- First appearance: "What a Night for a Knight"; Scooby-Doo, Where Are You!; September 13, 1969;
- Created by: Joe Ruby Ken Spears
- Designed by: Iwao Takamoto
- Voiced by: Frank Welker (1969–present); Carl Steven (young; 1988–1991); Chris Cox (2004); Scott Innes (2020); Zac Efron (2020); Pierce Gagnon (young; 2020–2022); Glenn Howerton (Velma; 2023–2024); (see below);
- Portrayed by: Freddie Prinze Jr. (2002–2004); Ryan Vrba (2004; young); Robbie Amell (2009–2010); Maxwell Jenkins (2027); (see below);

In-universe information
- Nickname: Freddie
- Gender: Male
- Significant other: Daphne Blake
- Relatives: see below

= Fred Jones (Scooby-Doo) =

Scooby-Doo character

Fred Herman Jones is a fictional cartoon character in the American animated series Scooby-Doo, leader of a quartet of teenage mystery solvers and their Great Dane companion, Scooby-Doo. Fred has been primarily voiced by Frank Welker since the character's inception in 1969.

==Character description==
In most series, Fred wears a white and/or blue shirt and blue pants. In the original series, Fred wears an orange ascot tie with a blue shirt and white sweater. In the 1990s direct-to-video films, Fred generally wears a light blue shirt. In the 2002 series What's New, Scooby-Doo?, Fred's outfit was given an update, with his orange ascot being replaced with a blue stripe.

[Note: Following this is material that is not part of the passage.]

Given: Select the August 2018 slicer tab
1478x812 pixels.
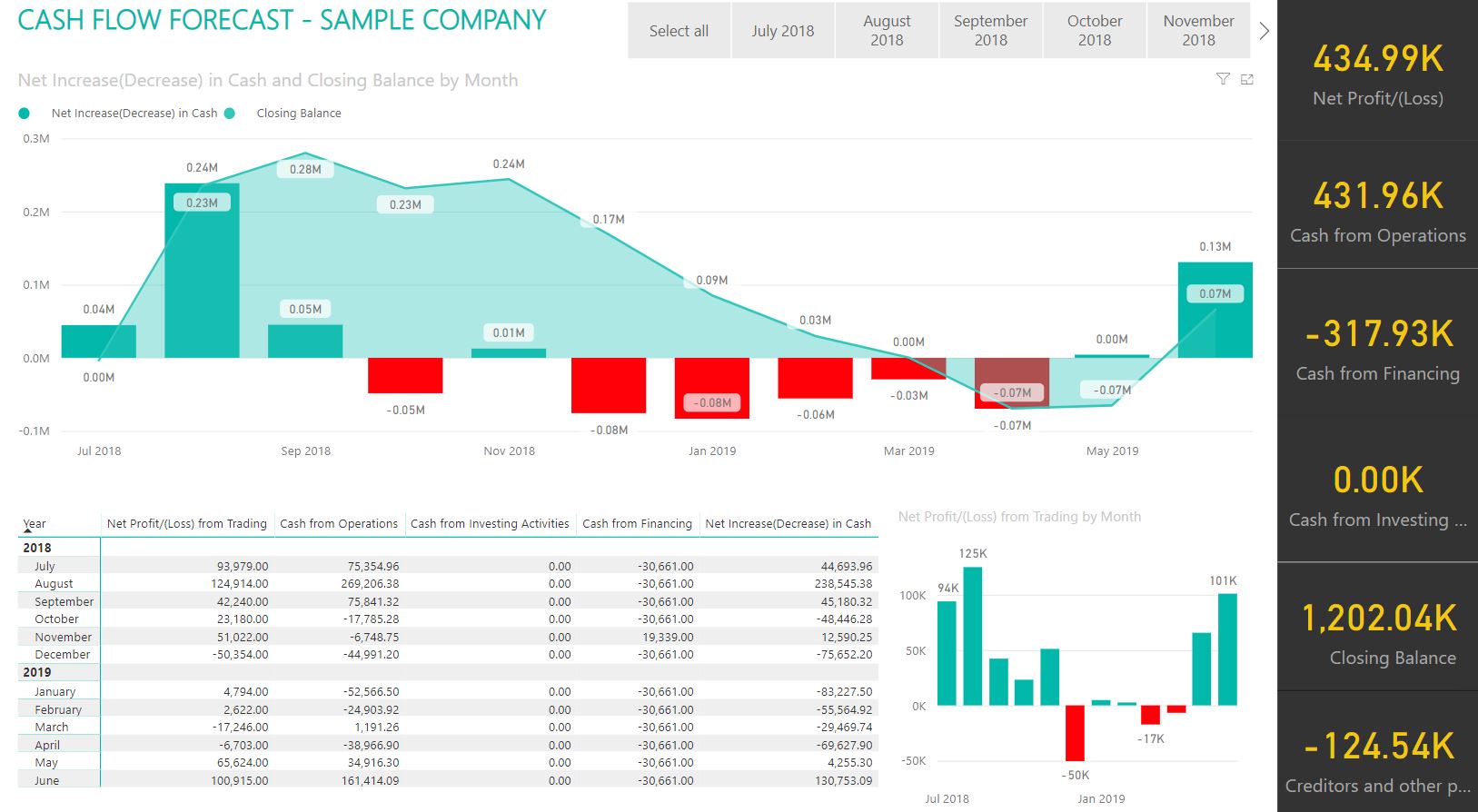Looking at the screenshot, I should click(887, 31).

He is often shown constructing various Rube Goldberg traps for villains, which Scooby-Doo or Shaggy often set off by mistake, causing the villain to be captured in another way. Fred usually takes the lead in solving mysteries. When searching for clues, Fred and Daphne usually go together with Velma coming along, but sometimes Fred and Daphne pair off, leaving Velma to go with Shaggy and Scooby. Although generally a very nice guy, Fred can be bossy at times forcing Shaggy and Scooby to take part in nabbing the villain despite their fears and/or better judgment.

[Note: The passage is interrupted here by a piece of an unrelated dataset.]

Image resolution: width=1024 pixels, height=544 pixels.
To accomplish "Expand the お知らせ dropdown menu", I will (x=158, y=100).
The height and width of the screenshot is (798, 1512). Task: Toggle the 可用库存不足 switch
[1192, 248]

According to Scooby-Doo: Behind the Scenes, his boyhood nickname was "Pickle". He was voted "Best Looking" in school and was once part of a performance troupe before he devoted himself to solving mysteries. His drama training helps him get into the minds of the villains the gang faces. Daphne says that whenever they're feeling particularly scared, Fred would sing songs from Show Boat to soothe them. Fred one day hopes to be a famous mystery writer where he can use all of his talents to the fullest.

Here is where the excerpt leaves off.